Yet, Neveldine and Taylor’s outlandish and brazen spirit is not enough to hide the film’s laundry list of faults.  Considering the filmmakers’ reputation for harboring a jittery style, post-converting the film to 3D seems like – and is – a horrid artistic choice.  Their animated and always-moving camera, quick cuts, and overall instable method does not lend itself very well at all to a 3D, which has the negative effect of making the whole film feel that much more of an eye-punishing endurance test than it should have been.  Then there’s the film’s tedious and undisciplined scripting, which takes so many narrative and tonal detours that it becomes unmanageably messy.  At one point Whitworth’s Carrigan is turned into a creature that can reduce organic forms to ash (even food, which makes eating tricky) without much of a reason and later Christopher Lambert appears as the leader of the monks that promises Danny’s protection that’s introduced and then leaves the film before we can almost blink.  SPIRIT OF VENGEANCE was unfathomably co-written by BATMAN BEGINS and THE DARK KNIGHT scribe David S. Goyer, an unpardonable sin if there ever was one. 

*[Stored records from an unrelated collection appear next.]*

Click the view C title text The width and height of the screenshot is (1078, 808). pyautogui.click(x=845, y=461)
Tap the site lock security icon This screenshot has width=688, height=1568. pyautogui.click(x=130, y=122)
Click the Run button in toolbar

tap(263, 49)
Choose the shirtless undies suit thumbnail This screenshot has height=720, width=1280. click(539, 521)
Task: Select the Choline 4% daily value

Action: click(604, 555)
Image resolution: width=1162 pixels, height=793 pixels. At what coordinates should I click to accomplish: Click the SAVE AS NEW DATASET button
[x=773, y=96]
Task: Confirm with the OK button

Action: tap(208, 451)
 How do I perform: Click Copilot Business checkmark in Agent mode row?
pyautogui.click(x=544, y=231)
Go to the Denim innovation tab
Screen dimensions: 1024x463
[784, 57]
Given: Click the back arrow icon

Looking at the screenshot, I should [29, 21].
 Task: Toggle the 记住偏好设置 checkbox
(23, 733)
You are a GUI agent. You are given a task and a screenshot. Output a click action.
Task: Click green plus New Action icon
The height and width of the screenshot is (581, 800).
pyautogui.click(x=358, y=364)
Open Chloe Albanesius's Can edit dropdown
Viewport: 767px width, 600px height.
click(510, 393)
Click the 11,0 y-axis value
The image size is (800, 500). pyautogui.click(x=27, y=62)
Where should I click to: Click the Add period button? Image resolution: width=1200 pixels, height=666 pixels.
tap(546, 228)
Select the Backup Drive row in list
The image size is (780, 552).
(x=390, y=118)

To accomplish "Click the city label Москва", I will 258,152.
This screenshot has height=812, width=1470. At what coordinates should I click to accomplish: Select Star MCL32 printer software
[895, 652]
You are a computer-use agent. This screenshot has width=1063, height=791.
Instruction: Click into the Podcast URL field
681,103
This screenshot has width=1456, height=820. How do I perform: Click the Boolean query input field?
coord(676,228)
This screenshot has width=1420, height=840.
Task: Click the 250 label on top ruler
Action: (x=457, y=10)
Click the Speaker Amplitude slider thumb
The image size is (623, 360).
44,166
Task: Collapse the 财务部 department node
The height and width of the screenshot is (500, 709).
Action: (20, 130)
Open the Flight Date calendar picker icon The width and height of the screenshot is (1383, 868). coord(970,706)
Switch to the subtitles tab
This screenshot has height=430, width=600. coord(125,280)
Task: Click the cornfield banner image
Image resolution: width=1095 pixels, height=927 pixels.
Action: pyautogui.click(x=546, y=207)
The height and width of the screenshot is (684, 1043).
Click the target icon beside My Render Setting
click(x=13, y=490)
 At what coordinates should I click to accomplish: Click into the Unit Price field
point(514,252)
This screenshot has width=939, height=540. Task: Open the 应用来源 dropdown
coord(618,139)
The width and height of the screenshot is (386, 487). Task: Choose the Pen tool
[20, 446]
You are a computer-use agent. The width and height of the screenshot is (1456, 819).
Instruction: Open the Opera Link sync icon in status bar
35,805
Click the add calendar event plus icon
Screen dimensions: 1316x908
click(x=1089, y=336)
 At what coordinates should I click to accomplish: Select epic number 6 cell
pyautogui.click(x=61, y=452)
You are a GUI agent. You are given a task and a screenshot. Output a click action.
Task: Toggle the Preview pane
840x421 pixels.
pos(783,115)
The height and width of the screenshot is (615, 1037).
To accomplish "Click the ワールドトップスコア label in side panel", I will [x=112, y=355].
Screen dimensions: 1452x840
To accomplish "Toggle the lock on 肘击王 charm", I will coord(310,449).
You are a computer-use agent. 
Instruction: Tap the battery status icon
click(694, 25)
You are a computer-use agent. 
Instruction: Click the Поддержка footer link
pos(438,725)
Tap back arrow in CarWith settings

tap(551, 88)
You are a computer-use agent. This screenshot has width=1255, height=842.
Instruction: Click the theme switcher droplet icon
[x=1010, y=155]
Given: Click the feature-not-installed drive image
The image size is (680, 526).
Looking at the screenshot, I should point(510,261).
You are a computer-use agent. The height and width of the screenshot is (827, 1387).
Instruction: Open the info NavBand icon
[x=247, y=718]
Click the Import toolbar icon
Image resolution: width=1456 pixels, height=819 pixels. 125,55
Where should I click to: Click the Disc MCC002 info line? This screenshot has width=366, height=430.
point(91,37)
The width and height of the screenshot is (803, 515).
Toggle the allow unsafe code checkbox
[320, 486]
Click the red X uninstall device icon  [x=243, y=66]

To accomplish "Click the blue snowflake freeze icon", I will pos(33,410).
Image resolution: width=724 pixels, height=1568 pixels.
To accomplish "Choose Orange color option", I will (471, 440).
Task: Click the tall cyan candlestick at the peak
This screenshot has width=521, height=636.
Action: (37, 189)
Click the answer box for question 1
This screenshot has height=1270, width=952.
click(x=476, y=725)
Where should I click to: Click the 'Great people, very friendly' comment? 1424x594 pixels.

Some of the individual performers also seem to have very little idea that they populate such an utterly awful movie.  Placido is a luscious beauty to behold, but she is a totally vacant vessel here as the mother protecting her potential Anti-Christ son.  Hinds is an actor of such low key and piercing intensity that it’s really painful to see him reduce himself to the dubious level of a sniveling, snarling, and raspy-voiced villain that’s cartoonishly all over the map.  Whitworth’s attempts at scene-stealing mugging and would-be sly quips as his supernatural villain are hopelessly dead on arrival.  And then, of course, there’s Cage himself, whose appearance here is essentially motivated by money over any other impulse.   

I will say this, though: there is something kind of perversely empowering to see an actor of Cage’s past stature and acclaim thrust himself into one mournfully bad performance after another without the slightest worry in the world to negative feedback.  Nic…Nic…Nic…I sincerely understand that your recent economic woes have forced you to take one mournful paycheck role after another.  I get it.  I do.  Yet, here’s the problem: you've done so many of them lately that viewers are starting to forget your more lauded performances, which are unavoidably becoming distant relics of the past.  For every LEAVING LAS VEGAS, ADAPTATION, MATCHSTICK MEN and LORD OF WAR there seems to be a festering pile of Cage-ian stinkers that are overriding them, like the NATIONAL TREASURE films, THE WICKER MAN, BANGKOK DANGEROUS, SEASON OF THE WITCH, TRESPASS, and…yup…GHOST RIDER: SPIRIT OF VENGEANCE.   

Anymore undistinguished and disposable crapfests like this, Nic, and all of the good will that fans and critics have bestowed upon you for years will go – pardon the pun – straight to hell.